Les modalités d’écriture des naissances et des décès sont donc variées, d’un scripteur à l’autre, mais parfois aussi chez le même scripteur d’un texte à l’autre. Ces écrits ont souvent un effet d’objectivation de la scission des familles en foyers plus restreints. Ils s’inscrivent dans la perspective de la constitution d’une mémoire, individuelle ou familiale, geste que nous étudierons plus précisément dans la 3ème partie (3.3). Il suffit à notre propos de souligner qu’ils ont pour horizon la notation circonstanciée des naissances et des décès dont le modèle est l’état civil.

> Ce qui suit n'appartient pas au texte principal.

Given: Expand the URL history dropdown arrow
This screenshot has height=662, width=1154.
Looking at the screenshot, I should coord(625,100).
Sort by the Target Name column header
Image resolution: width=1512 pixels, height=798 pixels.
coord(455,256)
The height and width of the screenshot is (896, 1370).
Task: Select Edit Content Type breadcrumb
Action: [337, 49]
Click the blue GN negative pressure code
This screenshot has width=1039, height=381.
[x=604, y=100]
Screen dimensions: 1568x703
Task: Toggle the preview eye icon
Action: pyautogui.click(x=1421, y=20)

Autour de l’écrit administratif au sens strict se développent des habitudes d’écriture et des modèles qui sont mis en œuvre dans des domaines voisins. Dans les écrits agricoles, nous avons vu que la CMDT organise la production grâce à toute une série d’outils graphiques dont certains sont dans un rapport étroit aux écrits de l’administration, notamment le découpage en « exploitations » qui coïncident avec les « familles » dont l’existence civile est objectivée par la possession du carnet de famille. Nous pourrions prolonger l’analyse dans d’autres domaines, notamment celui de la santé où l’écrit joue un rôle important, que ce soit dans les mesures prises des corps, les prescriptions, ou, de nouveau dans la circulation des listes nominales (listes d’enfant vaccinés permettant d’établir la liste des enfants à recruter pour l’école par exemple). Les écrits médicaux sont malgré tout rares, en l’absence de centre de santé dans le village, et n’apparaissent pas comme des modèles récurrents de l’écriture des cahiers, aussi nous ne consacrons pas ici de section particulière à leur étude, qui interviendra de manière ponctuelle dans notre travail.

Notes
325.

Les cahiers insérés dans l’Annexe 6 font l’objet d’un commentaire suivi en 3ème partie.